* **Text provided**:
Studio album by Turbonegro
- Released: 27 April 2005 (Norway) 9 May 2005 (Europe)
- Recorded: November 2004 – January 2005
- Studio: LydLab, Oslo, Crystal Canyon, Oslo and Hollywood Sound, Los Angeles
- Genre: Glam punk, hard rock
- Length: 47:43
- Label: Burning Heart Records (Sweden) Bitzcore Records (Germany) Abacus Recordings (US)
- Producer: Steve McDonald & Turbonegro

Turbonegro chronology
| Scandinavian Leather (2003) | Party Animals (2005) | Small Feces (2005) |

Singles from Party Animals
- "High on the Crime" Released: April 2005; "City of Satan" Released: October 2005;

= Party Animals (album) =

Party Animals is an album by the Norwegian rock band Turbonegro, released in April 2005 in Norway and May 2005 in the rest of Europe. It is the final album in the "Apocalypse trilogy". It was released on Burning Heart Records in Sweden, on Bitzcore Records in Germany, and on 23 August 2005 via Abacus Recordings in the United States.

Burning Heart Records also released a version with bonus DVD. It comes with a cardboard sleeve around the jewel-cased CD/DVD. The bonus DVD contains the Hank von Helvete workout video.

Professional ratings
Review scores
| Source | Rating |
| AllMusic | Star Half star |
| Pitchfork Media | (2.8/10) |
| Scene Point Blank | (9.0/10) |

==Overview==
Party Animals is the first Turbonegro album where the band collaborated an external producer. The album was recorded in Oslo between November and December in 2004, then mixed and mastered in Los Angeles in early 2005 together with Steven Shane McDonald. The album sound appears fierce, blunt and with less focus on studio production refinements in comparison to its predecessor Scandinavian Leather. Keith Morris and Nick Oliveri contribute guest vocals on one song each, while the Norwegian Radio Orchestra features on "City of Satan". Bassist Happy-Tom stated that the album was inspired by the likes of the Rolling Stones, Black Flag and Shostakovich.

* **Rows from a dataset**:
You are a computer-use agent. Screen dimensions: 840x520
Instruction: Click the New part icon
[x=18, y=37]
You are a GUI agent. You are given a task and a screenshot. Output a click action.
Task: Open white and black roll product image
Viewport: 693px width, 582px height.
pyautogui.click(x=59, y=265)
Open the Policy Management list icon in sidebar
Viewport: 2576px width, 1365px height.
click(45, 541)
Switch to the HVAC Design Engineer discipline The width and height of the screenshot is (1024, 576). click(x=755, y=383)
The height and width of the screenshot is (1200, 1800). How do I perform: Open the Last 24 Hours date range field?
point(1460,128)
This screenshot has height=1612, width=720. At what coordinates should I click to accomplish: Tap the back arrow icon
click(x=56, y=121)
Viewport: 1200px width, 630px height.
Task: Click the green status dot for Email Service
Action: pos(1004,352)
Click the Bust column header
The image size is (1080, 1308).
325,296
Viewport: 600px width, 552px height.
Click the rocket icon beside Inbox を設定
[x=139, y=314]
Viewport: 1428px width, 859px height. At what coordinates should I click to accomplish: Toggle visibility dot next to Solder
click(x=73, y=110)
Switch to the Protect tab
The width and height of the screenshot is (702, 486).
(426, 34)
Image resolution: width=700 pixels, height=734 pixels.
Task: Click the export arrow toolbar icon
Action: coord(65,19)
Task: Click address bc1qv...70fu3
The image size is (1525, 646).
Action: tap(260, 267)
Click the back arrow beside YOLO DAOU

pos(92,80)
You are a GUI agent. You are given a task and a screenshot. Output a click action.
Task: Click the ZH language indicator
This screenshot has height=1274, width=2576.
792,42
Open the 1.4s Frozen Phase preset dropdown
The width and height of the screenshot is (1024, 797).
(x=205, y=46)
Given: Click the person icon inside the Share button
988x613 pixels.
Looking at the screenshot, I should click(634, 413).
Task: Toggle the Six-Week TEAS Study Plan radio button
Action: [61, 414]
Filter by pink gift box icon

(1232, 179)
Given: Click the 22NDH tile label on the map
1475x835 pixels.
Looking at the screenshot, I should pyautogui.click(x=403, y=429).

* **Exercise aim**:
Answer these questions about the Party Animals text:
(a) On what date did Abacus Recordings release the album in the United States?
(b) What does the bonus DVD in the Burning Heart Records version contain?
(c) Which orchestra features on "City of Satan"?
The rows are unrelated to the Party Animals text and stand apart from it.

* **Expected output**:
(a) 23 August 2005
(b) The Hank von Helvete workout video
(c) The Norwegian Radio Orchestra